Address
- 621 Signal Peak Road White Swan, Washington, 98952 United States

District information
- Type: Public
- Grades: PreK–12
- NCES District ID: 5305280

Students and staff
- Students: 857
- Teachers: 53.27
- Staff: 31.08
- Student–teacher ratio: 16.09

Other information
- Website: www.masd209.org

= Mount Adams School District =

School district in Washington, United States

Mount Adams School District 209 (MASD) is a school district headquartered in White Swan, Washington.

In 1997 it had 1,274 students, with over 60% of them being Native American. In 2019 it had about 900 students.

Its service area includes White Swan and Harrah. It is the second largest school district in Washington State by land area.

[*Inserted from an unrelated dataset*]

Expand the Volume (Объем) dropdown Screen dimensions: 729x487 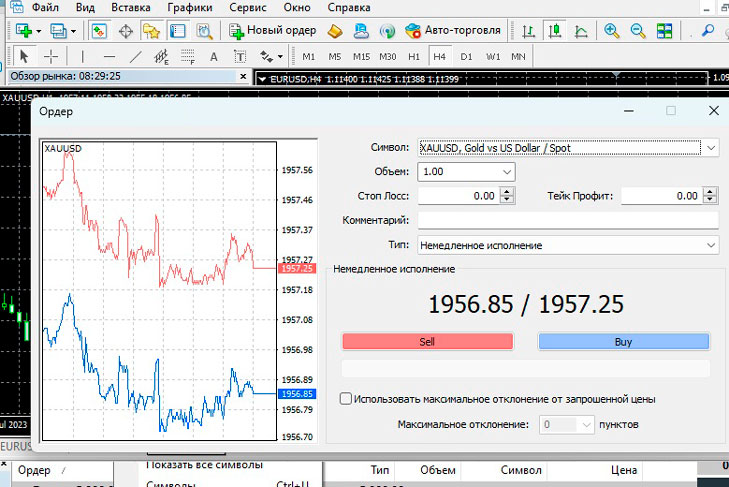tap(507, 172)
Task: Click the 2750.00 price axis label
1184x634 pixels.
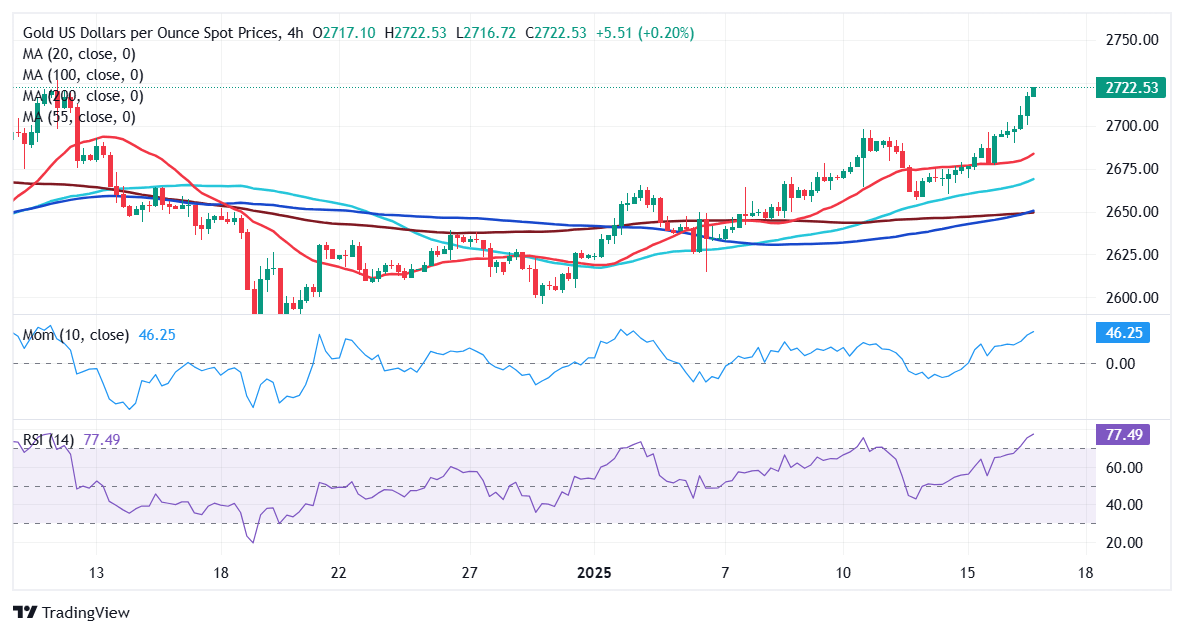Action: tap(1130, 39)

In 2019 Janella Retka of the Yakima Herald wrote that the district has a low tax base. The portions in the Yakama Reservation do not have to pay taxes, and that reduces potential revenue going to MASD.

==Schools==
- White Swan High School (9-12) (White Swan)
- Mount Adams Middle School (7-8) (Harrah)
- Harrah Elementary School (K-6) (Harrah)
  - The original building was built circa 1937. Attempts to have a new building dated back to circa 1979-1989. Construction of the current facility was scheduled to begin in 2019 on 70 acre of former farmland.